Types of Shareholders in a Business
Types of Shareholders in a Business
A shareholder is a person or company that holds shares of the business. They can vote on major decisions taken by the company. They also earn money by gaining value on their portfolio or from dividend payments. The rights and duties of shareholders are based on the amount of shares they hold, and they are able to be divided into categories such as majority and minority shareholders.
A majority shareholder is a person who has more than 50 percent of the shares of a company. It is typically the founders, but it could also be an entity that buys more than 50 percent of the shares in the business. A majority shareholder can make crucial decisions and decide the members of the company’s board. They are also able to file lawsuits for any wrongdoing of an organization.

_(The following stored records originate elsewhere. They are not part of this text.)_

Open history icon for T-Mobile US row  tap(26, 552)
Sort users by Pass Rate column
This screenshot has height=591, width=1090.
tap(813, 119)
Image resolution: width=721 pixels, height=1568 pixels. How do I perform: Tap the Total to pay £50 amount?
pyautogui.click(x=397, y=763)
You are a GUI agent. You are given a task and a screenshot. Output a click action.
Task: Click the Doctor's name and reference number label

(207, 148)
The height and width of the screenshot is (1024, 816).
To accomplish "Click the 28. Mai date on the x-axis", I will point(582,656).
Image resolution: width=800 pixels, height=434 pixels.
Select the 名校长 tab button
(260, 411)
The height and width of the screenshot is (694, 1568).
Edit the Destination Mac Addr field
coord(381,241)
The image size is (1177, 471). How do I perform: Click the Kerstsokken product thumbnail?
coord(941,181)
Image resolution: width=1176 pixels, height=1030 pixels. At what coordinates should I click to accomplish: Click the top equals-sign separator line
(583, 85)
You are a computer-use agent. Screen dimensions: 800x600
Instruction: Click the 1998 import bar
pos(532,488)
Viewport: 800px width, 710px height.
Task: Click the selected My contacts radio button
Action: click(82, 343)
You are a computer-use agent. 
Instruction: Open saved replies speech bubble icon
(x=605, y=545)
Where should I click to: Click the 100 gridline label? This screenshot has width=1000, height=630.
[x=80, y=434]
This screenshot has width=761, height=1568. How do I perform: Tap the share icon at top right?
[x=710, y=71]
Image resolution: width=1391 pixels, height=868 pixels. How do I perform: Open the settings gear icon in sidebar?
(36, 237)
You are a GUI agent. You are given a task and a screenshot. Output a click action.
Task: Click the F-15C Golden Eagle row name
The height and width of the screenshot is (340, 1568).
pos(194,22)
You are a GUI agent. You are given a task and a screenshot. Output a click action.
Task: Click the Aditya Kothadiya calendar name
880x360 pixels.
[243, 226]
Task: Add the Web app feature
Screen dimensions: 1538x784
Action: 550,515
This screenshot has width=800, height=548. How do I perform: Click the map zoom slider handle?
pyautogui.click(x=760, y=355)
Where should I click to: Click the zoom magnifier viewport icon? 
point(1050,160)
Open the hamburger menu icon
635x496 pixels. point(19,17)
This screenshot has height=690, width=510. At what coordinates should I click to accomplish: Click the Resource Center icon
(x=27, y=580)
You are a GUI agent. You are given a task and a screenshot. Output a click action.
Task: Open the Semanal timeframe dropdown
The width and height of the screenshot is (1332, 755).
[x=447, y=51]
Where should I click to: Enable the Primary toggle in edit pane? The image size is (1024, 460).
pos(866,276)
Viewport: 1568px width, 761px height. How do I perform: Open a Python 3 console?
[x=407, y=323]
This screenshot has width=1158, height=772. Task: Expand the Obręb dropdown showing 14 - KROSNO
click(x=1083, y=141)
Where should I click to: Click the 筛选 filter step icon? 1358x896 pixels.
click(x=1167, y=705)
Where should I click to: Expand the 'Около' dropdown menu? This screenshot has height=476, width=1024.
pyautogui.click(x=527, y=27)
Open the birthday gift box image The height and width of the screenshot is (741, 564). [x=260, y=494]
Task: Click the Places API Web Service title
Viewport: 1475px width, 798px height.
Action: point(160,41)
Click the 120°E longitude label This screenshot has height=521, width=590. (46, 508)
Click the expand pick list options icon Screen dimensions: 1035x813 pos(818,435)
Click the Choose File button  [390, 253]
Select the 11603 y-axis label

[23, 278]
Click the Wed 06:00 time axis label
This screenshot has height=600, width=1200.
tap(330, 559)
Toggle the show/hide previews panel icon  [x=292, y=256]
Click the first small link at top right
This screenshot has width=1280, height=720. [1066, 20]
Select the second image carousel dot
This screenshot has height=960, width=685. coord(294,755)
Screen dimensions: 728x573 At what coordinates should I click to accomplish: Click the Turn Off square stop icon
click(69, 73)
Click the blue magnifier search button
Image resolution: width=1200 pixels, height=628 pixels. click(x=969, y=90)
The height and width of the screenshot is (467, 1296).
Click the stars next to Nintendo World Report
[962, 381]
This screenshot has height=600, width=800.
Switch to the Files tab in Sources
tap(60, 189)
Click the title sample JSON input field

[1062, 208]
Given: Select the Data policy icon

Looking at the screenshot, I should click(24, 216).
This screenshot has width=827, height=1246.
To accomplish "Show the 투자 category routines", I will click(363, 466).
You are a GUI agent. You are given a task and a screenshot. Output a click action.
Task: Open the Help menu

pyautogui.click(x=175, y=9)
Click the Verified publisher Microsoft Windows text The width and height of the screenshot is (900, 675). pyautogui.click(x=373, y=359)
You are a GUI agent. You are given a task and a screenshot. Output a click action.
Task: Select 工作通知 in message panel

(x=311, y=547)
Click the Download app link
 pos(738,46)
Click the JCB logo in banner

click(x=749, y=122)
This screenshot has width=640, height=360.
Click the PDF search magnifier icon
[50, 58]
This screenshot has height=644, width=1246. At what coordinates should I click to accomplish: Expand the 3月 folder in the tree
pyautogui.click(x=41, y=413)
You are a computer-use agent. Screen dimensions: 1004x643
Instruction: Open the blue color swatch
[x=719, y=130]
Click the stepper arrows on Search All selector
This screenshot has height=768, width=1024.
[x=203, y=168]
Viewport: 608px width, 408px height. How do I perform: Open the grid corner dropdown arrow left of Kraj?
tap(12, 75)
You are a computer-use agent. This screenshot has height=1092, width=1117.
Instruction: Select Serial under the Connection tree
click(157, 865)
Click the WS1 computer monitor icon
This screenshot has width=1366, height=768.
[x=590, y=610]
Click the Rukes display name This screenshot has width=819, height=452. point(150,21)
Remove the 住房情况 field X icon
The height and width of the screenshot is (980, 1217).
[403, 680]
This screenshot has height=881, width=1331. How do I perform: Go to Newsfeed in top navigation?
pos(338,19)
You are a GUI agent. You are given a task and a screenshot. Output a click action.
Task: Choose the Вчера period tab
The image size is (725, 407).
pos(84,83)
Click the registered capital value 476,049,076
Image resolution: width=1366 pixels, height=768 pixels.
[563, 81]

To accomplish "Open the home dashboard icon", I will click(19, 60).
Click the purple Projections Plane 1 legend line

You are considered a minority shareholder when you have more than 25% of the shares in the company. You have the right to vote on important company decisions but you don’t have any control over it. Minority shareholders have the ability to sue the company in the event that it commits any wrongdoing, but they don’t have the same power as majority shareholders.
There are two kinds of shareholders in a business which are called common shareholders and preferred shareholders. Both have the ability to vote on crucial decisions, and they also have the ability to decide who is on the board of directors. However the type of shareholder you have determines the voting rights. Common shareholders are those with the highest number of votes, and they receive dividends if there’s a profit for the fiscal year. However they don’t receive the same guaranteed dividend as preferred shareholders.